My standard Wawa order is … the terribly bad for you but delish and greasy pepperoni and cheese on a bagel.
If you come to my house for dinner, I will make you … a fat steak from the Reading Terminal or scallops paired with my ham jam.
I like to hang out in … the Gayborhood for the drag queens at the sports bar 254 and the edamame dumplings at Sampan.
When I want to relax … I put up my feet, roll a big joint, and smoke the whole thing.
If you come to my house for dinner … please stay the hell out of my kitchen.
I am deathly afraid of … drowning. Someone jumped on my back in the pool when I was a kid and sat there a little too long.
My secret talent is that I can … outfish every straight man on the boat.
My relationship status is … available. I’m on the apps, but I prefer meeting people in person.

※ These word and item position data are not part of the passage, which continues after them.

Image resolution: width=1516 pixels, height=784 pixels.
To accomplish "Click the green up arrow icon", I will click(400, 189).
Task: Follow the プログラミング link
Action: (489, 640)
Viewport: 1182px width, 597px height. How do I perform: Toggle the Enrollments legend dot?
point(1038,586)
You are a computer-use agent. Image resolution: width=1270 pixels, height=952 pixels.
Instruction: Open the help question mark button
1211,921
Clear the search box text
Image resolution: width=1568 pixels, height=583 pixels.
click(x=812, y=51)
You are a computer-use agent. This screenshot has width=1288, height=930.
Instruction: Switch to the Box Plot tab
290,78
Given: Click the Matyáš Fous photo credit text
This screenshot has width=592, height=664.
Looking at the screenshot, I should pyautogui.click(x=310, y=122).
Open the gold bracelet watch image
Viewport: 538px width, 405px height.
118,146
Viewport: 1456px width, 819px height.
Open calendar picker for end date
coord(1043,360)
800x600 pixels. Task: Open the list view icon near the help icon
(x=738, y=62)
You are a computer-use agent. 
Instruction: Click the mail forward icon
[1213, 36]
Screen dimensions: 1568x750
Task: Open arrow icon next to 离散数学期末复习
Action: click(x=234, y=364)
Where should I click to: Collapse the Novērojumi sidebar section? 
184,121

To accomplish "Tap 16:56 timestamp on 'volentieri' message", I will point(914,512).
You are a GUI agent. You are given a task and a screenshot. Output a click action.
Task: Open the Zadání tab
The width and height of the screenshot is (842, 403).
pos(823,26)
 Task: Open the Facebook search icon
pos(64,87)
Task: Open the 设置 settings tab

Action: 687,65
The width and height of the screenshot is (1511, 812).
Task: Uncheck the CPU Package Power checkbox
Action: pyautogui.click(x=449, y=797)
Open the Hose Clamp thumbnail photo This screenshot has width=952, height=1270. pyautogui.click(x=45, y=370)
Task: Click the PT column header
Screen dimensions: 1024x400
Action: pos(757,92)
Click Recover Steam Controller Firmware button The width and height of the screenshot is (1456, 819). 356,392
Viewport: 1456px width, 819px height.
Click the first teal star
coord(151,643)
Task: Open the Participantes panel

The last time I tried to go on a diet … I said, fuck it, I’m taking Ozempic. And it’s working!
Next up, I am … considering the opportunities Hell’s Kitchen has brought me, but eventually, I would like to open a seafood restaurant in Philadelphia.
In a game of Fuck, Marry, Kill with Pat’s, Geno’s, and John’s … I would fuck John’s, marry Del Rossi’s, and kill Geno’s. I went to Geno’s once and there was a fly in my steak. They accused me of putting it there. And don’t even ask me about Pat’s. Pat’s and Geno’s don’t deserve to be mentioned here. They are both trash.
Published as “One of Us: Kyle Timpson” in the March 2025 issue of Philadelphia magazine.